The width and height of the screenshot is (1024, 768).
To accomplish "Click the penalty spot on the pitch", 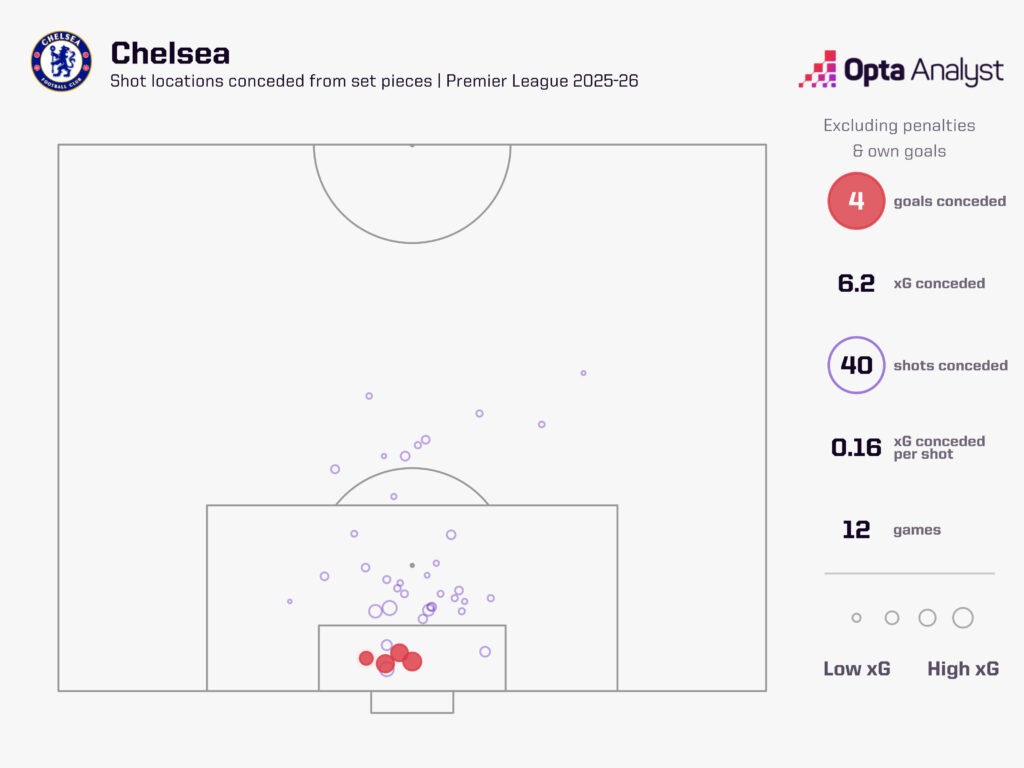I will click(412, 565).
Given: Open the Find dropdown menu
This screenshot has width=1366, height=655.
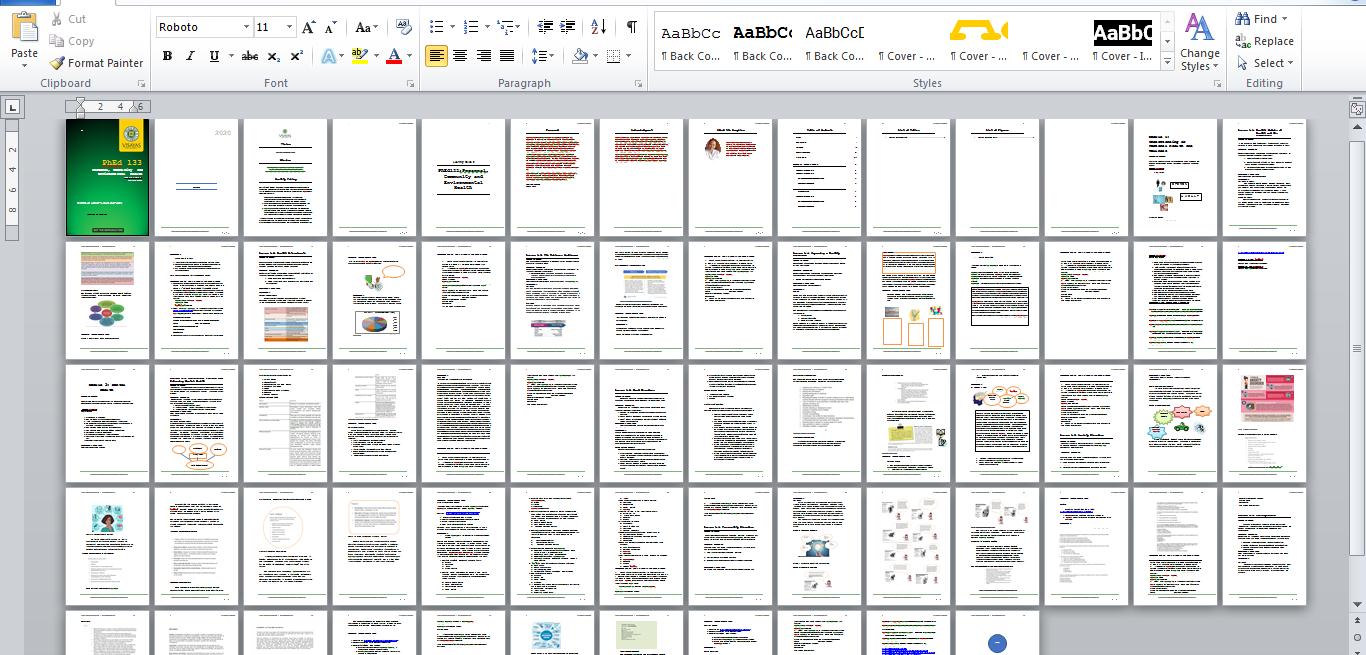Looking at the screenshot, I should tap(1284, 19).
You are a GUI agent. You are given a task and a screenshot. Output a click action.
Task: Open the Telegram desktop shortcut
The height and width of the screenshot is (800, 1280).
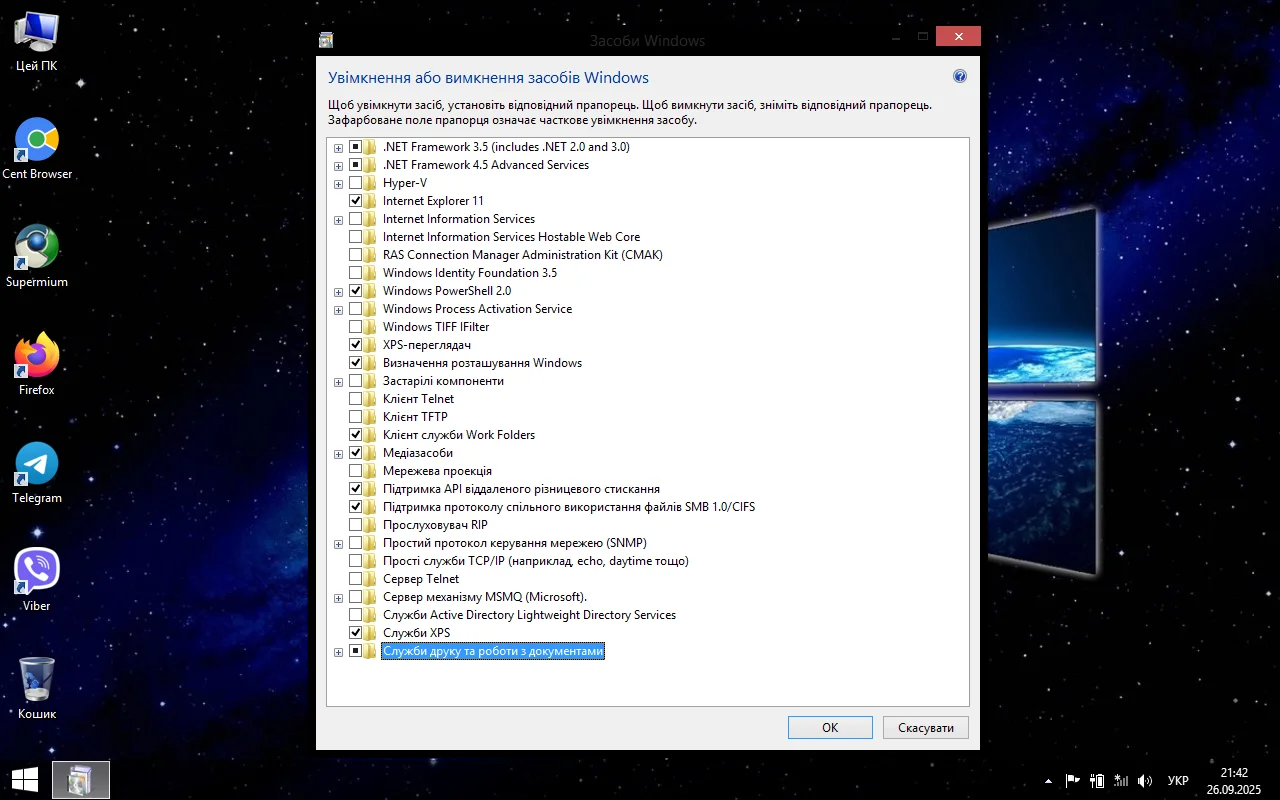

========================================

# WHAT THE TASK ASKS
Wherever a line of the data holds "Open", copy that line.

# THE COMPLETED TASK
Given: Open the Find dropdown menu
Task: Open the Telegram desktop shortcut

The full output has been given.